Exercise brief
From the entries below, return exactly the lines beginning at the one that contains "Click the profit" and ending at the one that contains "Click the highlighted", both of them included, and only those lines.
(Input records)
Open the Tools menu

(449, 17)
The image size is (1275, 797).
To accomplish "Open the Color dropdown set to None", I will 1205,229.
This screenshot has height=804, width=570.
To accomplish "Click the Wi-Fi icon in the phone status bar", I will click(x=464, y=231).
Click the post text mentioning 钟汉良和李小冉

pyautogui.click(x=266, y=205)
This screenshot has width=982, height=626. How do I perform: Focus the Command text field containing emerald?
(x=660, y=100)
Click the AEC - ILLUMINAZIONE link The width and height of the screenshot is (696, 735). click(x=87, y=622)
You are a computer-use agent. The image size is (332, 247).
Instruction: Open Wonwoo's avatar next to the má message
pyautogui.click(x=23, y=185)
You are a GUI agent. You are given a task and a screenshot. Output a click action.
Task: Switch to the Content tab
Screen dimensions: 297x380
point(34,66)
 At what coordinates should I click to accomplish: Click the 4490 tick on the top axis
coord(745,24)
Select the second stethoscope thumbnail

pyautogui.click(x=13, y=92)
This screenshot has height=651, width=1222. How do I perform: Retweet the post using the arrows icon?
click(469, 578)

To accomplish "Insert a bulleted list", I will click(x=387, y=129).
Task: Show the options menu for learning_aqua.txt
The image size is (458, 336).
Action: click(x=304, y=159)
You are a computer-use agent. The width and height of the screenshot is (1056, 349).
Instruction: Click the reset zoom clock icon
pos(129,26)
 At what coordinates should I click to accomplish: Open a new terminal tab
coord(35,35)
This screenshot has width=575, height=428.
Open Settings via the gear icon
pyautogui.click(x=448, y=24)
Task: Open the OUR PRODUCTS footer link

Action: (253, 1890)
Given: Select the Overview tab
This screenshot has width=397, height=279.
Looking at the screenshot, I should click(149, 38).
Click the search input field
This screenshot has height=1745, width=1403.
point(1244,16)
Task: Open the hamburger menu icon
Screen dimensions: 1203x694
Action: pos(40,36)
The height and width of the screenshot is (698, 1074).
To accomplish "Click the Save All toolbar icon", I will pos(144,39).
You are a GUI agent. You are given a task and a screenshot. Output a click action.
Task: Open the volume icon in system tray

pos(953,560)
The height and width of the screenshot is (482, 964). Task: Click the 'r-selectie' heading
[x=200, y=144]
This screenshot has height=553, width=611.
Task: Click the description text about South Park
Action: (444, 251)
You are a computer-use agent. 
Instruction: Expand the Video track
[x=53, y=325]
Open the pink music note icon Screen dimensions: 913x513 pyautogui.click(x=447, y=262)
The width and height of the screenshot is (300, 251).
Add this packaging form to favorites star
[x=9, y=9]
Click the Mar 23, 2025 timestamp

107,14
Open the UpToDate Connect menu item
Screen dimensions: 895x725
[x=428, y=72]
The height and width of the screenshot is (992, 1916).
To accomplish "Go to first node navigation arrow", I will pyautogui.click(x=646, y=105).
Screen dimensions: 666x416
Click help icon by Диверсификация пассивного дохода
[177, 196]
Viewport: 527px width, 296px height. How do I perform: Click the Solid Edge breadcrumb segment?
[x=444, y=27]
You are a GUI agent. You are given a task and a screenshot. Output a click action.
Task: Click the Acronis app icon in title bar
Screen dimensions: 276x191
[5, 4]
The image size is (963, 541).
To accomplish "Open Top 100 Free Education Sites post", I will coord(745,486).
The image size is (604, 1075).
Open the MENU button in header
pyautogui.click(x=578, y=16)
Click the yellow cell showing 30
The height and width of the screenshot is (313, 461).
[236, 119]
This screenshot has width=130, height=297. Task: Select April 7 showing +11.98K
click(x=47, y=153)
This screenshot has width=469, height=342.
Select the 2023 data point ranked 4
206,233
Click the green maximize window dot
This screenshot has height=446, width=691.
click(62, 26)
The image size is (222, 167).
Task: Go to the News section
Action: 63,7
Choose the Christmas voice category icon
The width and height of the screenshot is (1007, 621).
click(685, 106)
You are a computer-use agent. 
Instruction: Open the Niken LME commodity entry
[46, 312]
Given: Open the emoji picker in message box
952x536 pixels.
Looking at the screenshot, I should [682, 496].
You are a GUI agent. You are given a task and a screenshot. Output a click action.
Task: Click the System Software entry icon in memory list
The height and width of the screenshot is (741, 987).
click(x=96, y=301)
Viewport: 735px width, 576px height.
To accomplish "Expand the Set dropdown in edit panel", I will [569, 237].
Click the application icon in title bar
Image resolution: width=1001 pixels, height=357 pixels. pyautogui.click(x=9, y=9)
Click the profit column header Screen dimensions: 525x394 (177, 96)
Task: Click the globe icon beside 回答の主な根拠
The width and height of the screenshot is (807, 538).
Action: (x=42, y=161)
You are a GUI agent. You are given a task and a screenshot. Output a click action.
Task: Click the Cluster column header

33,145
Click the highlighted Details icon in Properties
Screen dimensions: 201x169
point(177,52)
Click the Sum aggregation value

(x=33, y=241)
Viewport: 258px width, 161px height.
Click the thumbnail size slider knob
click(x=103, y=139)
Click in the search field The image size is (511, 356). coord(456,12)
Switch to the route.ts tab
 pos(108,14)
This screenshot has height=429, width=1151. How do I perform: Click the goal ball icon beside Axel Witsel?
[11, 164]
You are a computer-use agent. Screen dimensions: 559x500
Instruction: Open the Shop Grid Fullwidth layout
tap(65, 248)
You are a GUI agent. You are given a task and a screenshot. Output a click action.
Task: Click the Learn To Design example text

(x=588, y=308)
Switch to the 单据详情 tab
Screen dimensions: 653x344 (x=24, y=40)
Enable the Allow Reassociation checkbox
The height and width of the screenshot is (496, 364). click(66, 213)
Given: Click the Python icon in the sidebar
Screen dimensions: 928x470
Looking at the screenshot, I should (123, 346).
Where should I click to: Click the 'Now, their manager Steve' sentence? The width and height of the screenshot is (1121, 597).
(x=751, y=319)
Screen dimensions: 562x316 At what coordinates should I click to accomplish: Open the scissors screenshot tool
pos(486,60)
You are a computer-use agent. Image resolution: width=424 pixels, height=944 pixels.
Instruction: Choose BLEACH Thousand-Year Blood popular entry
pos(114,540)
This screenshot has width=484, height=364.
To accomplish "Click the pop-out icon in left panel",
(End Input records)
Written response
Click the profit column header Screen dimensions: 525x394 (177, 96)
Task: Click the globe icon beside 回答の主な根拠
The width and height of the screenshot is (807, 538).
Action: (x=42, y=161)
You are a GUI agent. You are given a task and a screenshot. Output a click action.
Task: Click the Cluster column header

33,145
Click the highlighted Details icon in Properties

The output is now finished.